● WORK REQUEST
Exactly the lines from the one containing "This screenshot has height=348, width=618." to the last line of the records, inclusive, are to be transcribed; include no others.

● RAW DATA
[Start of Attachment]

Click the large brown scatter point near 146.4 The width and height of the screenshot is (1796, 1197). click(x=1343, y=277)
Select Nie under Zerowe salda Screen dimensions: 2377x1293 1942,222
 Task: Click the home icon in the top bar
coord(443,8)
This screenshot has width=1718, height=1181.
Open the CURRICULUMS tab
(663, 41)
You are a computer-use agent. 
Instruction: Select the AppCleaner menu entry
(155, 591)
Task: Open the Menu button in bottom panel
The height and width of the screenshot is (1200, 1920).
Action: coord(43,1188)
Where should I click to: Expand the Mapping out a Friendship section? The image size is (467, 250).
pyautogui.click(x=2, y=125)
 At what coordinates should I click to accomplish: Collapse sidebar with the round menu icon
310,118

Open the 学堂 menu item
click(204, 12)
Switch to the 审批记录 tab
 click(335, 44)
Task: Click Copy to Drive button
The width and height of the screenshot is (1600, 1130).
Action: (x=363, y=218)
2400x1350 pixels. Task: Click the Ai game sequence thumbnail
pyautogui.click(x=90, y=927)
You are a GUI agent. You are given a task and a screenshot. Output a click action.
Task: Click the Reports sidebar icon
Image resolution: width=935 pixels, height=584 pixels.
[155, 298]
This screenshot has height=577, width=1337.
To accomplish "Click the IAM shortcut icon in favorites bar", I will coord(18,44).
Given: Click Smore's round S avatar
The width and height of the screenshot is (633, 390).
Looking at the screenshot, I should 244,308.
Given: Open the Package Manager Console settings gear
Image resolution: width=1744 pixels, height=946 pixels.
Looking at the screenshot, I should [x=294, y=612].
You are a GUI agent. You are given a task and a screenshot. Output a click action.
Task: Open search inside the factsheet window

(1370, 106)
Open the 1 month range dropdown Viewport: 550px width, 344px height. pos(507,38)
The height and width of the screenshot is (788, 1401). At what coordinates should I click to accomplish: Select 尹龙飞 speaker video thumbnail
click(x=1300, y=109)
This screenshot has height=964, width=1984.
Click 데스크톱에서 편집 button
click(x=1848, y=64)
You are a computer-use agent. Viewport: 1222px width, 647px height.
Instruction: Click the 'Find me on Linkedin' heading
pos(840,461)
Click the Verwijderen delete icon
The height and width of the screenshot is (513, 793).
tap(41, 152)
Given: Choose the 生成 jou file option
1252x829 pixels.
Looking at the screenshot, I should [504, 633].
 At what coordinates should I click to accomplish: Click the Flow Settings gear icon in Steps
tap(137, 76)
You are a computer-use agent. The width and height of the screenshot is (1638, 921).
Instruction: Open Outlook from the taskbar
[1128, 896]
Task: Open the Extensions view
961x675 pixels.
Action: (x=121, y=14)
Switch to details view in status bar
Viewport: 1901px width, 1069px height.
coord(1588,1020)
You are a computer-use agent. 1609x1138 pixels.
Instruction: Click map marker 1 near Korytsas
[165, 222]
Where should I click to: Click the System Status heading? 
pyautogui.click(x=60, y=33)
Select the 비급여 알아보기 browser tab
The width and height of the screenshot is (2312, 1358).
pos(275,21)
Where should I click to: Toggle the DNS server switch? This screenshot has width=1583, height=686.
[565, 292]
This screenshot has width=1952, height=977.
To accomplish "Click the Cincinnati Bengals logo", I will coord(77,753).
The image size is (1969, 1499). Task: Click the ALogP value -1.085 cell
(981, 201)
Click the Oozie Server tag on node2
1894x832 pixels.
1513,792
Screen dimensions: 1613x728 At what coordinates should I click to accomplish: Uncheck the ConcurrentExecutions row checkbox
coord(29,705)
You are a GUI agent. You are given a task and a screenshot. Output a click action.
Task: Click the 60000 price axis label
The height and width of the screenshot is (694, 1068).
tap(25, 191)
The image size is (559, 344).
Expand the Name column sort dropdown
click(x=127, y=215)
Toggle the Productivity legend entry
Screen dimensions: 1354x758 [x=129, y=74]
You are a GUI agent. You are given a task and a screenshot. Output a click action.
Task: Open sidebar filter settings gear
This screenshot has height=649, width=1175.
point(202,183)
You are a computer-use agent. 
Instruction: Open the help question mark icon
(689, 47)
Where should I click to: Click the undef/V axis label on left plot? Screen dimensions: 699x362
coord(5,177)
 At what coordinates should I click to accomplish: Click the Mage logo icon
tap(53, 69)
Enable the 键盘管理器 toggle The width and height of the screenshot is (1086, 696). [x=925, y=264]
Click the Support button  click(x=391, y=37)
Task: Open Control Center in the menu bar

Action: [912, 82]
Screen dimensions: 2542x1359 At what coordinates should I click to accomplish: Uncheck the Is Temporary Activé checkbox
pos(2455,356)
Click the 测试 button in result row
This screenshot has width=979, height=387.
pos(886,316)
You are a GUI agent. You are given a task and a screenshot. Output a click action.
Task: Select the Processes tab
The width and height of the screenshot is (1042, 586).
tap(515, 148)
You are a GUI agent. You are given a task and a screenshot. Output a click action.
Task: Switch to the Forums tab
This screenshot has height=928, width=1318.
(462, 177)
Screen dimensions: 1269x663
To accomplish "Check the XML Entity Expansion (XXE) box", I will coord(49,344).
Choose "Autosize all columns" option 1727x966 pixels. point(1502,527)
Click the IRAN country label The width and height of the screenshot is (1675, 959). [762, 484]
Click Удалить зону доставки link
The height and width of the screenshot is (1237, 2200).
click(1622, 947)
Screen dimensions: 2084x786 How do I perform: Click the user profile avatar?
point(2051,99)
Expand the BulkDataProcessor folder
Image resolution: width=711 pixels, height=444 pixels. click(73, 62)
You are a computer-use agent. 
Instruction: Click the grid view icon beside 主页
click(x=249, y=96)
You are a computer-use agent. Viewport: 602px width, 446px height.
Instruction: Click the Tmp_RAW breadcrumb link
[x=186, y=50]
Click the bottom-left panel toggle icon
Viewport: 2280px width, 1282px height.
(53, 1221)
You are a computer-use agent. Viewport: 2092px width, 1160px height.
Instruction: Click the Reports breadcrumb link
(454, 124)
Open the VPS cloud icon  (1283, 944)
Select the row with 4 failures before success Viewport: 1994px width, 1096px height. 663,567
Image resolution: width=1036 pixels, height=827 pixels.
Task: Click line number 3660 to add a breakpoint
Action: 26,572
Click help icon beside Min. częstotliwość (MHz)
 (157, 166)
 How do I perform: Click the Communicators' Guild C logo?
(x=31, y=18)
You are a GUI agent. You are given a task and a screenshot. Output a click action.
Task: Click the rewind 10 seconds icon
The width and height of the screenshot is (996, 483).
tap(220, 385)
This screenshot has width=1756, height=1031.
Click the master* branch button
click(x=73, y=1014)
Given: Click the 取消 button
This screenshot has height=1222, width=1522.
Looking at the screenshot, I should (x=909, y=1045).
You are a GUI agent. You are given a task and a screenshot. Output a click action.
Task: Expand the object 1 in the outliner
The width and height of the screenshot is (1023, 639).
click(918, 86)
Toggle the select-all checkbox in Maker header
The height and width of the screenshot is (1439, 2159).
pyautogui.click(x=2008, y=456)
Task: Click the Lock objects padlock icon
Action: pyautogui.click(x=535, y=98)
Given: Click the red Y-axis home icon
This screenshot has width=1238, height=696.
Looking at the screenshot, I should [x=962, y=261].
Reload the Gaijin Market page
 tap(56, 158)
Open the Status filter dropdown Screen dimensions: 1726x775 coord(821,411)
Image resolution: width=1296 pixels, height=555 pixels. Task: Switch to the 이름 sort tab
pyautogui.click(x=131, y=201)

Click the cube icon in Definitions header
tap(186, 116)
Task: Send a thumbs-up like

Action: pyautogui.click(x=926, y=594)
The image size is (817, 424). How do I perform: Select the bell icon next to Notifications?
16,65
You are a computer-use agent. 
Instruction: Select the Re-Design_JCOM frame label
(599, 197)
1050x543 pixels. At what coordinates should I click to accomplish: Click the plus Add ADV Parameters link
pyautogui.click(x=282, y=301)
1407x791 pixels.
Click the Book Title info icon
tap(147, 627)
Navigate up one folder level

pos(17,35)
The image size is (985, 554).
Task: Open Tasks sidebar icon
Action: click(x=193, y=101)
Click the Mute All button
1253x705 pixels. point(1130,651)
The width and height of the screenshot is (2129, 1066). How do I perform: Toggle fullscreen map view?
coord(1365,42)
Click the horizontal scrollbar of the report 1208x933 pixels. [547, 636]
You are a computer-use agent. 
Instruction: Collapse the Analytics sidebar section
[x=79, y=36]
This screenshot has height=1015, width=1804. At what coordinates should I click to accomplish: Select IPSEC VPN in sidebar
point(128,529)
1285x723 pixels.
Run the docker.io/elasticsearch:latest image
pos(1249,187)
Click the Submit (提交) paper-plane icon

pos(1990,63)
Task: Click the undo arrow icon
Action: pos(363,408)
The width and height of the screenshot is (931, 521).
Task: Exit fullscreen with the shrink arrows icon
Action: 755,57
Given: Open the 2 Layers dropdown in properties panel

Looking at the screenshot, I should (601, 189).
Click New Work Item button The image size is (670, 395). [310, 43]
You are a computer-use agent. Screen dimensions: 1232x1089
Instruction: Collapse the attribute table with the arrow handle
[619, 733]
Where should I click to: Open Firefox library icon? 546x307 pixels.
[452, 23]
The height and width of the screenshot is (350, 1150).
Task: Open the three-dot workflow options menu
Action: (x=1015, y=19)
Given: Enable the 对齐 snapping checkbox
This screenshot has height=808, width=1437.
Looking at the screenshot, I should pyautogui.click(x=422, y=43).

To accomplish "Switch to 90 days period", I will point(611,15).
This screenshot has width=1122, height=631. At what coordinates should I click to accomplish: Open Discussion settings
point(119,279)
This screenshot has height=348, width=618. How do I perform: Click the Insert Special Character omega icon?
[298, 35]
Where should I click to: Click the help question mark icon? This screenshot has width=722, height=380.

[End of Attachment]

● RESULT OF THE TASK
This screenshot has height=348, width=618. How do I perform: Click the Insert Special Character omega icon?
[298, 35]
Where should I click to: Click the help question mark icon? This screenshot has width=722, height=380.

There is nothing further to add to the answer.